> [DIRECTIONS FOR THIS TASK]
The answer must be an exact transcription of every record.

-=-=-

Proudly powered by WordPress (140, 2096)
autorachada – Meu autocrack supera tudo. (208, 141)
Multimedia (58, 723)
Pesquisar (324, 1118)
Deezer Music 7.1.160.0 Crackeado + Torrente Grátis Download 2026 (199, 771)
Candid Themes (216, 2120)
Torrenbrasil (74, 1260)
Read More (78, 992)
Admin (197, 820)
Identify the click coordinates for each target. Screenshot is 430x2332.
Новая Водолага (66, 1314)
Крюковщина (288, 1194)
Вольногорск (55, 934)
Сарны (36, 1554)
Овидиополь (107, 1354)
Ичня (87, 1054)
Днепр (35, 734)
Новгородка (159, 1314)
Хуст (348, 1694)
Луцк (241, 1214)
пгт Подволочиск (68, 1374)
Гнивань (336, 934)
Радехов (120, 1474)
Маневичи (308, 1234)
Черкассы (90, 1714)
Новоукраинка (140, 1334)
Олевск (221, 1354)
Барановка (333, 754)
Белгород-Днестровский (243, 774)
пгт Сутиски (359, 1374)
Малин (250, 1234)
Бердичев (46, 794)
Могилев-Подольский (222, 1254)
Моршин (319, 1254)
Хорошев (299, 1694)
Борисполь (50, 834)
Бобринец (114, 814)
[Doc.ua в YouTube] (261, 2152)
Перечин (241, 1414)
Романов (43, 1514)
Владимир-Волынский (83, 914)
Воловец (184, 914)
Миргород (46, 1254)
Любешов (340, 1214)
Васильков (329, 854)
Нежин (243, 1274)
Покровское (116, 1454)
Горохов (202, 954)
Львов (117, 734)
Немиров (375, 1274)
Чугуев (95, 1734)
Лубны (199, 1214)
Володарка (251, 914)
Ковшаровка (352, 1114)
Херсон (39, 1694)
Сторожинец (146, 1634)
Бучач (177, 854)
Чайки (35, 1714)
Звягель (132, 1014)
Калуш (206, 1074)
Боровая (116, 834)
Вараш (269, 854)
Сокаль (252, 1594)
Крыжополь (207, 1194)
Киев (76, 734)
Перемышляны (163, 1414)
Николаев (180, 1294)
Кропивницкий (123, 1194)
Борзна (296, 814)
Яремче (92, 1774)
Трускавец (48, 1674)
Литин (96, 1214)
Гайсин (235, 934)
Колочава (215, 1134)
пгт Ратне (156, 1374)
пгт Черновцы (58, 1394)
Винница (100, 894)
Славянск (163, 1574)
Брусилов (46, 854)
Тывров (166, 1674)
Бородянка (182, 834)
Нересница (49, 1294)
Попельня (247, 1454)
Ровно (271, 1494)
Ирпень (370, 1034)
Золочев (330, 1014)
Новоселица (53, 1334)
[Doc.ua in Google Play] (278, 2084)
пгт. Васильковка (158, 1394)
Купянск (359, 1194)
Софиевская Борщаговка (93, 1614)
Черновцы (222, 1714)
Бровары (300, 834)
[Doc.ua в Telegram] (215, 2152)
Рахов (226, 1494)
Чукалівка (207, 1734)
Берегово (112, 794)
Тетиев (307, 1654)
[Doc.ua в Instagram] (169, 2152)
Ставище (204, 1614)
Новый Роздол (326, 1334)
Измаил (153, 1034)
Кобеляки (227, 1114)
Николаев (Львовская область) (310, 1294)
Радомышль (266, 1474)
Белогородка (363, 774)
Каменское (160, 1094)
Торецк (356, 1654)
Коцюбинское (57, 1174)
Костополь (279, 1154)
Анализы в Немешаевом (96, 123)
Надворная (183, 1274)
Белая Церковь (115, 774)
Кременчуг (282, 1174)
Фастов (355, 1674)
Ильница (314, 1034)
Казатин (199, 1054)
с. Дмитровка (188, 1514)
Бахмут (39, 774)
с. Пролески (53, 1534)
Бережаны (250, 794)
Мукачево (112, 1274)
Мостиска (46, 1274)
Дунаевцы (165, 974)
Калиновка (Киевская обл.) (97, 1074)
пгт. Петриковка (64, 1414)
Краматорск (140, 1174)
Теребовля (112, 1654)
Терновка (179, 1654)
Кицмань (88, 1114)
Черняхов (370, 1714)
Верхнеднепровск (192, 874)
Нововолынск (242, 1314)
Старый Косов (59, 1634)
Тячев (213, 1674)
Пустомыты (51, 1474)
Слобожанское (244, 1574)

-=-=-

> [TASK OUTPUT]
Proudly powered by WordPress (140, 2096)
autorachada – Meu autocrack supera tudo. (208, 141)
Multimedia (58, 723)
Pesquisar (324, 1118)
Deezer Music 7.1.160.0 Crackeado + Torrente Grátis Download 2026 (199, 771)
Candid Themes (216, 2120)
Torrenbrasil (74, 1260)
Read More (78, 992)
Admin (197, 820)
Identify the click coordinates for each target. Screenshot is 430x2332.
Новая Водолага (66, 1314)
Крюковщина (288, 1194)
Вольногорск (55, 934)
Сарны (36, 1554)
Овидиополь (107, 1354)
Ичня (87, 1054)
Днепр (35, 734)
Новгородка (159, 1314)
Хуст (348, 1694)
Луцк (241, 1214)
пгт Подволочиск (68, 1374)
Гнивань (336, 934)
Радехов (120, 1474)
Маневичи (308, 1234)
Черкассы (90, 1714)
Новоукраинка (140, 1334)
Олевск (221, 1354)
Барановка (333, 754)
Белгород-Днестровский (243, 774)
пгт Сутиски (359, 1374)
Малин (250, 1234)
Бердичев (46, 794)
Могилев-Подольский (222, 1254)
Моршин (319, 1254)
Хорошев (299, 1694)
Борисполь (50, 834)
Бобринец (114, 814)
[Doc.ua в YouTube] (261, 2152)
Перечин (241, 1414)
Романов (43, 1514)
Владимир-Волынский (83, 914)
Воловец (184, 914)
Миргород (46, 1254)
Любешов (340, 1214)
Васильков (329, 854)
Нежин (243, 1274)
Покровское (116, 1454)
Горохов (202, 954)
Львов (117, 734)
Немиров (375, 1274)
Чугуев (95, 1734)
Лубны (199, 1214)
Володарка (251, 914)
Ковшаровка (352, 1114)
Херсон (39, 1694)
Сторожинец (146, 1634)
Бучач (177, 854)
Чайки (35, 1714)
Звягель (132, 1014)
Калуш (206, 1074)
Боровая (116, 834)
Вараш (269, 854)
Сокаль (252, 1594)
Крыжополь (207, 1194)
Киев (76, 734)
Перемышляны (163, 1414)
Николаев (180, 1294)
Кропивницкий (123, 1194)
Борзна (296, 814)
Яремче (92, 1774)
Трускавец (48, 1674)
Литин (96, 1214)
Гайсин (235, 934)
Колочава (215, 1134)
пгт Ратне (156, 1374)
пгт Черновцы (58, 1394)
Винница (100, 894)
Славянск (163, 1574)
Брусилов (46, 854)
Тывров (166, 1674)
Бородянка (182, 834)
Нересница (49, 1294)
Попельня (247, 1454)
Ровно (271, 1494)
Ирпень (370, 1034)
Золочев (330, 1014)
Новоселица (53, 1334)
[Doc.ua in Google Play] (278, 2084)
пгт. Васильковка (158, 1394)
Купянск (359, 1194)
Софиевская Борщаговка (93, 1614)
Черновцы (222, 1714)
Бровары (300, 834)
[Doc.ua в Telegram] (215, 2152)
Рахов (226, 1494)
Чукалівка (207, 1734)
Берегово (112, 794)
Тетиев (307, 1654)
[Doc.ua в Instagram] (169, 2152)
Ставище (204, 1614)
Новый Роздол (326, 1334)
Измаил (153, 1034)
Кобеляки (227, 1114)
Николаев (Львовская область) (310, 1294)
Радомышль (266, 1474)
Белогородка (363, 774)
Каменское (160, 1094)
Торецк (356, 1654)
Коцюбинское (57, 1174)
Костополь (279, 1154)
Анализы в Немешаевом (96, 123)
Надворная (183, 1274)
Белая Церковь (115, 774)
Кременчуг (282, 1174)
Фастов (355, 1674)
Ильница (314, 1034)
Казатин (199, 1054)
с. Дмитровка (188, 1514)
Бахмут (39, 774)
с. Пролески (53, 1534)
Бережаны (250, 794)
Мукачево (112, 1274)
Мостиска (46, 1274)
Дунаевцы (165, 974)
Калиновка (Киевская обл.) (97, 1074)
пгт. Петриковка (64, 1414)
Краматорск (140, 1174)
Теребовля (112, 1654)
Терновка (179, 1654)
Кицмань (88, 1114)
Черняхов (370, 1714)
Верхнеднепровск (192, 874)
Нововолынск (242, 1314)
Старый Косов (59, 1634)
Тячев (213, 1674)
Пустомыты (51, 1474)
Слобожанское (244, 1574)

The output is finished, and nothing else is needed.